Activity: The listing below must be repeated word for word, without its pictures.

━━━━━━━━━━━━━━━━━━━━━━━━━━━━━━

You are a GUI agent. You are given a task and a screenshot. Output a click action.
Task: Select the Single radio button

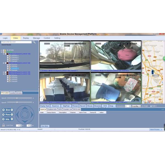[142, 106]
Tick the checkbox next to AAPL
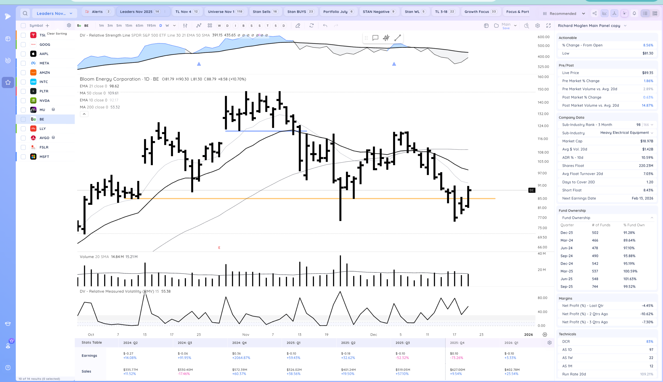Image resolution: width=663 pixels, height=382 pixels. (x=23, y=54)
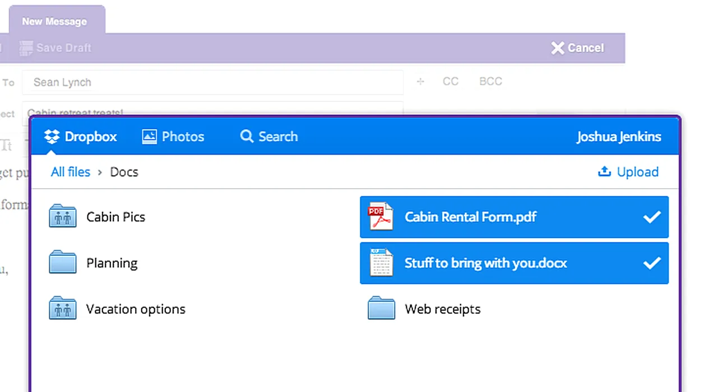Image resolution: width=714 pixels, height=392 pixels.
Task: Deselect Stuff to bring with you.docx checkmark
Action: point(652,263)
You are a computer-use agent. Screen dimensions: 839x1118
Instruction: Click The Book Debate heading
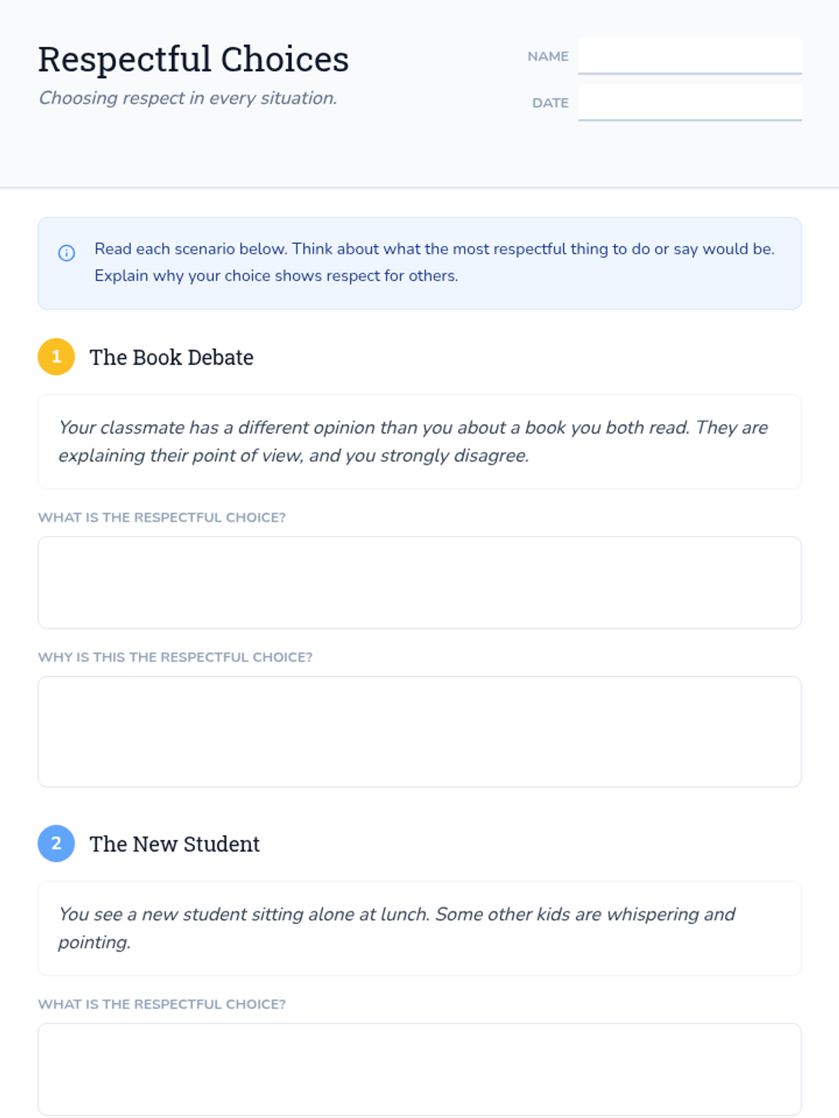[x=171, y=357]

━━━━━━━━━━━━━━━━━━━━━━━━━━━━━━

Response to the task:
You are a GUI agent. You are given a task and a screenshot. Output a click action.
Task: Select the Single radio button

[142, 106]
Tick the checkbox next to AAPL
Image resolution: width=663 pixels, height=382 pixels. (x=23, y=54)
Image resolution: width=714 pixels, height=392 pixels.
Task: Deselect Stuff to bring with you.docx checkmark
Action: point(652,263)
You are a computer-use agent. Screen dimensions: 839x1118
Instruction: Click The Book Debate heading
[x=171, y=357]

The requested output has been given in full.